A vacation rental marketplace in which disparate owners of second or vacation homes make their properties available to vacationers has experienced increasing growth recently. In a vacation rental marketplace, a family or a group of people (e.g., group of friends) may rent anything from cabins, condominiums, summer homes, to villas, barns, farm houses, and castles. These types of rental properties are desirable as typical hotel or motel buildings are not well-suited to accommodate families or groups of people, and are usually less private and less comforting to some guests.
With the advent of networked computing devices, the computer-based renting of properties electronically has enabled travelers to more readily enjoy the experiences of renting others' homes. However, some conventional techniques and known technological approaches to renting properties rely on relatively open forms of communication between a potential traveler and an owner of a rental property, whereby the exchanged communications are vulnerable to access by third parties. Such exposure presents opportunities for identity theft, fraud, and other criminal or mischievous activities.
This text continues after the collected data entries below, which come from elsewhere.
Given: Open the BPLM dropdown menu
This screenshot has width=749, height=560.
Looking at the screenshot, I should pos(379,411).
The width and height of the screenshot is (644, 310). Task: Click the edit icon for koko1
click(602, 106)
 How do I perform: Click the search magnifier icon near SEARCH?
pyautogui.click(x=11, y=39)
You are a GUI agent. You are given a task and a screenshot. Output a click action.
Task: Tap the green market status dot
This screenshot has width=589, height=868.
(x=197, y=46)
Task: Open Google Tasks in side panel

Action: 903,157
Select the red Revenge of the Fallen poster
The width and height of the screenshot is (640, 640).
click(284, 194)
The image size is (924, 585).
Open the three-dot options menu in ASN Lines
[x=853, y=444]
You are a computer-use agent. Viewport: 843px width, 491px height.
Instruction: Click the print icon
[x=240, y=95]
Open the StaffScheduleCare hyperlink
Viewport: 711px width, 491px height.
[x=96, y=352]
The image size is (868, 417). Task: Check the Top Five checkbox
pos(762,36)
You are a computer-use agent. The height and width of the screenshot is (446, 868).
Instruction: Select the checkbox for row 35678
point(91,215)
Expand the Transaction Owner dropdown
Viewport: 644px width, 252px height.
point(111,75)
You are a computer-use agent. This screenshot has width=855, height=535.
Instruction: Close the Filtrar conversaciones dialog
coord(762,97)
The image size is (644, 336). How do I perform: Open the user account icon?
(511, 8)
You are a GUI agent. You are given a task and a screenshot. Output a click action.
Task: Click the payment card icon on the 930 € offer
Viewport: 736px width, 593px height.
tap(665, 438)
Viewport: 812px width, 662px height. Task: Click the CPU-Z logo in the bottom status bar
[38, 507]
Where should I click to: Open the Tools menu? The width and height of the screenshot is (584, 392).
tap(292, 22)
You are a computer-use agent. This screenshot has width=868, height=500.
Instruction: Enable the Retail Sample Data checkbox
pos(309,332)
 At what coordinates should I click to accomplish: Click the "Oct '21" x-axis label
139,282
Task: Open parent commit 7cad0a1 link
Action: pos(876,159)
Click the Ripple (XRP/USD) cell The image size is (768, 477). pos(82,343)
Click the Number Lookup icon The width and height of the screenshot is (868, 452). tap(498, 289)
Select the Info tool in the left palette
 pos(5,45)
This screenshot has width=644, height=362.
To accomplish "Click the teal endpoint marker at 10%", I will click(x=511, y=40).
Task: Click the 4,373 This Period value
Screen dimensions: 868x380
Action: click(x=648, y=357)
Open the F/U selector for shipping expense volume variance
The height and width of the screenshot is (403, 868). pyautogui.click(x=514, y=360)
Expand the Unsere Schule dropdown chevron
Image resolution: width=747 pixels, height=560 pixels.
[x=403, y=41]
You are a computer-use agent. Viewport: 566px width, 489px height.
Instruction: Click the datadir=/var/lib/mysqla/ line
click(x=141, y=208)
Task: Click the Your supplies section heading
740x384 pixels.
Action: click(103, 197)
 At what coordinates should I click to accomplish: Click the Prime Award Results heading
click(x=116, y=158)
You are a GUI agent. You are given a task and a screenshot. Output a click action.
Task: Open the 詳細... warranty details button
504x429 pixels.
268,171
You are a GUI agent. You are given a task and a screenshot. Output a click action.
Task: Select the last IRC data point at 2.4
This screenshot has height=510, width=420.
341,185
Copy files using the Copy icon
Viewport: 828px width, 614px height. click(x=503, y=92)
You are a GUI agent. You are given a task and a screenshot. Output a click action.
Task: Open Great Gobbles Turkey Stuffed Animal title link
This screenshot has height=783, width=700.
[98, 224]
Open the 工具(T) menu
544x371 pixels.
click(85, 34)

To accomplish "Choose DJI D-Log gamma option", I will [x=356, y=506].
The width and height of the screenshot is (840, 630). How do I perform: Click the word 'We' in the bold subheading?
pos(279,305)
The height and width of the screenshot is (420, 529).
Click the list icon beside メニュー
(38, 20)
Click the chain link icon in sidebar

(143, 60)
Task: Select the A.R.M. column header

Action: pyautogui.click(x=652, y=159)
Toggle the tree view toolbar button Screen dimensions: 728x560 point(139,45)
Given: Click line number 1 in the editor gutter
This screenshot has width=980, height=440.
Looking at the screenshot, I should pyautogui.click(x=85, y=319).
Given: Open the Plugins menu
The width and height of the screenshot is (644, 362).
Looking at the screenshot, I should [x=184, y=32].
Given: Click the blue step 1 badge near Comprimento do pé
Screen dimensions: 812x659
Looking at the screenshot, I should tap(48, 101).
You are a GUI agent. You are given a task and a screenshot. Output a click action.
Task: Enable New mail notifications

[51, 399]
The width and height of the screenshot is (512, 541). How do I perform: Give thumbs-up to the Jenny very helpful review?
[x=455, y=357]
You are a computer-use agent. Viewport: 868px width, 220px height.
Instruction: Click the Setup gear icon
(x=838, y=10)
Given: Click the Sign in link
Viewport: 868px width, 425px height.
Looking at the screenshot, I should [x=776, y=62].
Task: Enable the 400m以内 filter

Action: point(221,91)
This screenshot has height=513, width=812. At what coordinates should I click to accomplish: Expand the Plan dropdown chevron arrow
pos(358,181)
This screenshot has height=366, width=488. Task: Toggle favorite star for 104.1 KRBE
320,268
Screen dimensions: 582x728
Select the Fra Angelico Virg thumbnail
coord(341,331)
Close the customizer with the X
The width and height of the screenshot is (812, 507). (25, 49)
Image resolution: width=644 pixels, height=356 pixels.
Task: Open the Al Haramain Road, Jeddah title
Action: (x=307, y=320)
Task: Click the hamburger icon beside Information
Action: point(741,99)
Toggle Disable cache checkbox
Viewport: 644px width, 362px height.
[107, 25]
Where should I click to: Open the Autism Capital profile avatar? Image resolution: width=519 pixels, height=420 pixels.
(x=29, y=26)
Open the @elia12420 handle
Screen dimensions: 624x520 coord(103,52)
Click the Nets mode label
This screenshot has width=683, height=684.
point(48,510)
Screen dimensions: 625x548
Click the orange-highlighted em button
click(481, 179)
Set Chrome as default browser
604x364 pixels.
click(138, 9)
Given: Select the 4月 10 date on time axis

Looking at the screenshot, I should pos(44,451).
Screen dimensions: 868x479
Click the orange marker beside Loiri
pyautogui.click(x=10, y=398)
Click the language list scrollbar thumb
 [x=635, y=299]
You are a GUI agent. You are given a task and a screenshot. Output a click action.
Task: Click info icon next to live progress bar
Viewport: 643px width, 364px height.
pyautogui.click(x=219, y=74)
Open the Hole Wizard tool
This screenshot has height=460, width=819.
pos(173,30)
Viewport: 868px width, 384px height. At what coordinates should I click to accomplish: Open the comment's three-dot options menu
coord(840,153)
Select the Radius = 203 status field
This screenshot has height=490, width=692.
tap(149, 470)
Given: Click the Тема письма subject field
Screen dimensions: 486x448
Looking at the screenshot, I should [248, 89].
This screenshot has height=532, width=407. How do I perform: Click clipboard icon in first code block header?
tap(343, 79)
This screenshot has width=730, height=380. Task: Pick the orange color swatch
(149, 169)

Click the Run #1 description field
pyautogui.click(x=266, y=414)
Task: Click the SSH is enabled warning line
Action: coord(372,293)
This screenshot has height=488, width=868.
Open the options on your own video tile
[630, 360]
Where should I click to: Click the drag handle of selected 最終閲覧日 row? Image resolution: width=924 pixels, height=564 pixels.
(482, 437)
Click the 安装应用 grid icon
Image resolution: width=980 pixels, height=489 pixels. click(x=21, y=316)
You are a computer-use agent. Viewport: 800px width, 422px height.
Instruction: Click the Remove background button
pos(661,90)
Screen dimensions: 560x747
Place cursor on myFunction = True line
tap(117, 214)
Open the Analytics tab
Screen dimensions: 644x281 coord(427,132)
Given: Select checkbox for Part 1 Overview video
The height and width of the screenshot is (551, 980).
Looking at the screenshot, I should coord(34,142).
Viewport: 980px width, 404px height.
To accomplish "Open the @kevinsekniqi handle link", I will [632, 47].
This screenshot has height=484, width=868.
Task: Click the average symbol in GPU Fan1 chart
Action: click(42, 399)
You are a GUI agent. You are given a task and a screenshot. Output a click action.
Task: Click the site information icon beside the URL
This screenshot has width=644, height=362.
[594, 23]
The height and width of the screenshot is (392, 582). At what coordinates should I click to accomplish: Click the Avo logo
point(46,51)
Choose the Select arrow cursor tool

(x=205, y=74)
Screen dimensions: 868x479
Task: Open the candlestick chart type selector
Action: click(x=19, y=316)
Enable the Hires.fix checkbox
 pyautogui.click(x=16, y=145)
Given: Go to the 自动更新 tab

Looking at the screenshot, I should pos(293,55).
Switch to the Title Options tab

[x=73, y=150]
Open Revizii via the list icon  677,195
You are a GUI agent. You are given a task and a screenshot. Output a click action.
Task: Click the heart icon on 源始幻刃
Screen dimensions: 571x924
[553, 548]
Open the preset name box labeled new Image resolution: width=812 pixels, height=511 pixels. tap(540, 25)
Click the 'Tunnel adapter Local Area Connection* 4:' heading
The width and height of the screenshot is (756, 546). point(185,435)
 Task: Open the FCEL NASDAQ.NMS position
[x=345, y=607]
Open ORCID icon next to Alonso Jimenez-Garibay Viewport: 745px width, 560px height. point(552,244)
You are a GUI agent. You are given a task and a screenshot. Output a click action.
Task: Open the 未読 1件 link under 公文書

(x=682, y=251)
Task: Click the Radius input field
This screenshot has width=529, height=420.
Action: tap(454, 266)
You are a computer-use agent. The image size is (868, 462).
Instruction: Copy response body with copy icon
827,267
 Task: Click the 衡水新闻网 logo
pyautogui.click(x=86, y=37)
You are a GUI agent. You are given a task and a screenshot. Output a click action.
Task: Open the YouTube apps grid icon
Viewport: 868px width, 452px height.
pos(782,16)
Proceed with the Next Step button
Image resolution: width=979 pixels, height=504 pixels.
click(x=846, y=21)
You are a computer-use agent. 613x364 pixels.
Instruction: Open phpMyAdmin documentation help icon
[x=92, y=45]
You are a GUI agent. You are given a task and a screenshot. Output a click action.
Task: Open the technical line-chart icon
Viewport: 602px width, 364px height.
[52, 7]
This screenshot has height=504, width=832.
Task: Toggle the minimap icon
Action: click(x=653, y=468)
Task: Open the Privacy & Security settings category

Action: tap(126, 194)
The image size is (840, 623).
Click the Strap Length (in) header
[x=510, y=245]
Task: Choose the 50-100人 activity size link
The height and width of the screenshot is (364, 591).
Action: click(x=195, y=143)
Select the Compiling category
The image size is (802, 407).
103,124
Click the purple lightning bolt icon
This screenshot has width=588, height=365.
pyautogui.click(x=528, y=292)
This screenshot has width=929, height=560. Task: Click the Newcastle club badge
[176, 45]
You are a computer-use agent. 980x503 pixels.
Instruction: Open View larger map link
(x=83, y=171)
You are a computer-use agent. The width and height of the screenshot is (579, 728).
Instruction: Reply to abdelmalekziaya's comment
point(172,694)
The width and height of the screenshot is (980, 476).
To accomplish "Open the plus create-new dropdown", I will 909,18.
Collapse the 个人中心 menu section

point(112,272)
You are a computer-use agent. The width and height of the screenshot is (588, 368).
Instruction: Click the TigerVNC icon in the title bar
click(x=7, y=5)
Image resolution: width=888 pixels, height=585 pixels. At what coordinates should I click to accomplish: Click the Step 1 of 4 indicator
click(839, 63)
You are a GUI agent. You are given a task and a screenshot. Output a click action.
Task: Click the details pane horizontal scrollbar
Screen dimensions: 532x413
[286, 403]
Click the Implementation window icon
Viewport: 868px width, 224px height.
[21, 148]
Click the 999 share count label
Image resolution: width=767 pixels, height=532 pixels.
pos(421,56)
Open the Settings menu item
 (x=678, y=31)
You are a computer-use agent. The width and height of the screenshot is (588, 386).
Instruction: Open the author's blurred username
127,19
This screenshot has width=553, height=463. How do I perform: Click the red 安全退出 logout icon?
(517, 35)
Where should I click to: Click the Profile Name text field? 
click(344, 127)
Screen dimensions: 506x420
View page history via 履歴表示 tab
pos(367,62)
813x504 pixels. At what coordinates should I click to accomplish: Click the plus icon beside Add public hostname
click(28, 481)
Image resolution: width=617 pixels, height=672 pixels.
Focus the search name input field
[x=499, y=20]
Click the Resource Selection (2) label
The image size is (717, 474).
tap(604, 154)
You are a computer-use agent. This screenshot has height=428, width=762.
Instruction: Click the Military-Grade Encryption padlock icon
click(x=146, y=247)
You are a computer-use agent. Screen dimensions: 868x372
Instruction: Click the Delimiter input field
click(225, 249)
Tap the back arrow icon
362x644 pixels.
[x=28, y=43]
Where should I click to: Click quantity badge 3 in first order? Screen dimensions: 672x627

As an example, one type of fraud can arise when a third-party hijacks a rental property owner's email account with which a thief may fraudulently induce a potential traveler to expose, for example, credit card information.
Further, conventional computing devices commonly used to facilitate traditional vacation rental marketplaces are not well-suited to detect whether a potential traveler or a putative owner are authentic prior to exposure to risks or disadvantages due to, for example, a fraudulent traveler and/or owner.
Thus, what is needed is a solution for forming a secured communications channel effectively in association with a computerized rental system without the limitations of conventional techniques.